The Union Pacific Railroad announced yesterday that it will purchase Norfolk Southern Corporation, forming the first truly transcontinental railroad in the United States. The $85 Billion deal will be subject to regulatory approval and is expected to be complete by 2027.
Effects on the local community would include a stock swap and/or buyout of shares held by retirees of Norfolk Southern and its predecessor Southern Railway. Initial reports place UP’s offer to NS shareholders at $320 per share. Local emergency responders will eventually have a new company to work with in the event of accidents around the rail line through our area, the same for government agencies working with roadways and construction projects near the line.
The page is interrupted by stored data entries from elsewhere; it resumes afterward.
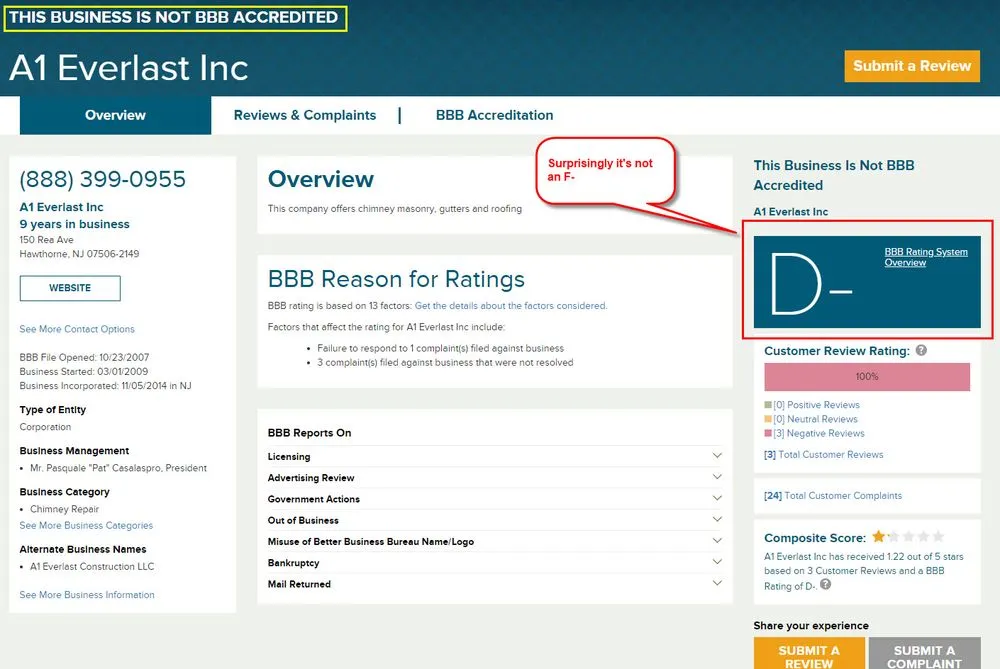This screenshot has width=1000, height=669.
Task: Select the Overview tab
Action: [115, 115]
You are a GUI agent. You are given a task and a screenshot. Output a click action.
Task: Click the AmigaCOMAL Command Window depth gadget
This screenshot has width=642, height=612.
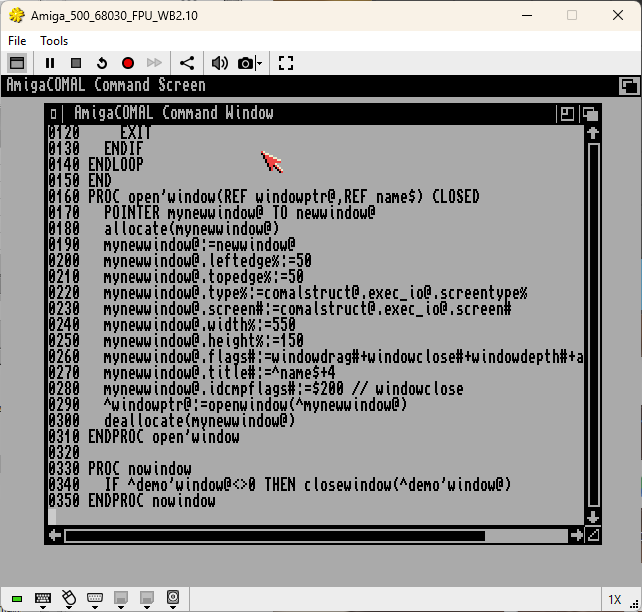point(590,113)
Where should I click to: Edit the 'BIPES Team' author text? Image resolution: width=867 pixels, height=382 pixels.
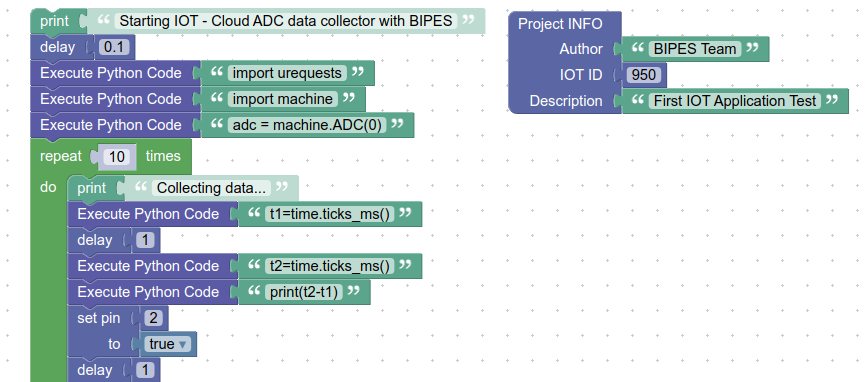pos(694,49)
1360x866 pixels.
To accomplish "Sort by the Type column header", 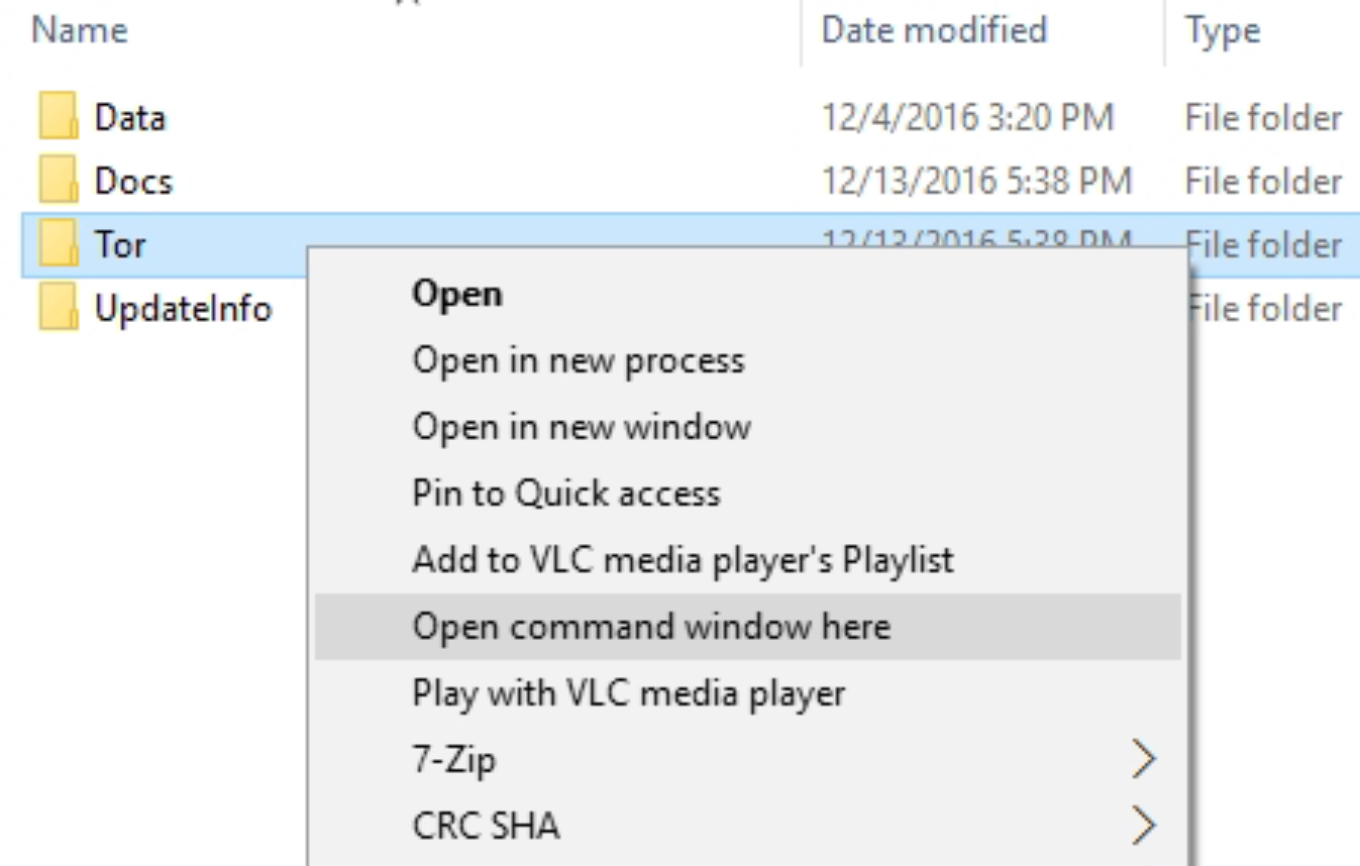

The possibility of better rail service to industrial sites will be a boon to economic development as well. Whereas Norfolk Southern beginning in the 1980s actively reduced the number of local customers and spur lines in favor of through traffic, Union Pacific is actively recruiting local business for its rail network. This would mean a better working relationship with industries along the line, as the railroad seeks new carloads of freight to haul. UP said in a press release this week that it had added 160 customers to its rail network, and has about 400 projects in its pipeline. The opportunity to ship manufactured goods, timber, and coal from our area could have significant long-term positive effects on the local economy.
The railroad passing through the area originates at Norala Junction near Muscle Shoals in Colbert County, and runs through Russellville, Phil Campbell, Bear Creek, Haleyville, Delmar, Lynn, Nauvoo, and Jasper before terminating at Parrish in Walker County.
Originally constructed as the Sheffield & Birmingham Railroad in 1887, the railroad went through two bankruptcies and two name changes by 1895 when it became the Northern Alabama Railway. Though it was taken over by the Southern Railway System in 1899 and completely absorbed in 1939, the rail line has continued to be called the Northern Alabama or NA Division to this day.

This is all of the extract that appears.